Normally this is the point where everyone piles on, calling for the head of Riley Nash and begging general manager Jim Rutherford for an upgrade at third line center. Except, this time, it was the normally sure-handed Manny Malhotra who couldn’t get the puck out.
Since being moved to the fourth line, Nash has seen his minutes decrease but his production increase. His last 9 games have resulted in 3 goals, while only once has he eclipsed the 10-minute mark in ice time.
“I’m not playing as many minutes, I’m just trying to bring energy out there,” he said. “Even though we’re playing on the fourth line, it doesn’t mean you can’t contribute. I think that’s the kind of attitude that we’ve taken. Make the most of your time out there and try to make a difference.”
Initially, he did. His early third period goal tied the game.
“The puck was kind of bouncing around and it ended up in their zone. Guy poked it away from me, Bowman picked it up, and he was walking down the slot so everyone just kind of converged on him. I just waited off to the side for a rebound or a puck to squirt out.”
Putting himself in the right spot has been what’s led Nash to find the scoresheet as of late. A few games ago, against Ottawa, the Andrej Sekera show skated circles around the Senator defense, before depositing the puck to an open Nash, who had found a soft spot in the slot. He had time to settle the puck, pick a corner, and finish.
Kirk Muller’s confidence in Nash has been steadily increasing, too. Despite a quick four-goal deficit in the Tampa Bay debacle, Muller continued to roll four lines through the first two periods. In the third, his team had closed the gap, and he shortened his bench as he typically does.
But rather than Nash being the victim, Muller gave him a chance to be the hero, rotating him and Malhotra between Skinner and Lindholm for the rest of the game.
That comeback ultimately fell short, as did the minute-long attempt against Winnipeg, no thanks to a strange penalty given to Eric Staal.
“It takes me out of the game,” Staal said. “We’ve got 45 seconds to tie the game, and he makes that call and takes me out of the game. It’s a bad call. I’m pretty sure he watched the replay, I won the faceoff and got crosschecked from behind. That’s pretty much it.”
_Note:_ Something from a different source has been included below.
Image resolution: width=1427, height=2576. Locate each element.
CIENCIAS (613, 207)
“It just stings with a minute left to give up points.”
Nash didn’t play after the 14:53 mark of the third period, but in scoring the goal, his job was done. When correctly slotted on the fourth, Nash has seen his shot-attempt differential steadily climb to over 51 percent. Against the softer competition he’s been capable of skating a regular shift without getting getting hemmed in.
With another year left on his deal at a very affordable $575,000, Nash represents one of the biggest bargains on a team stacked with a ridiculous amount of $5 million plus contracts. He won’t shoot 16 percent forever, but if Nash can contribute 8 to 10 goals a year in 8 to 10 minutes a game on the fourth line, those expensive forwards should see a positive impact on their game with lighter minutes.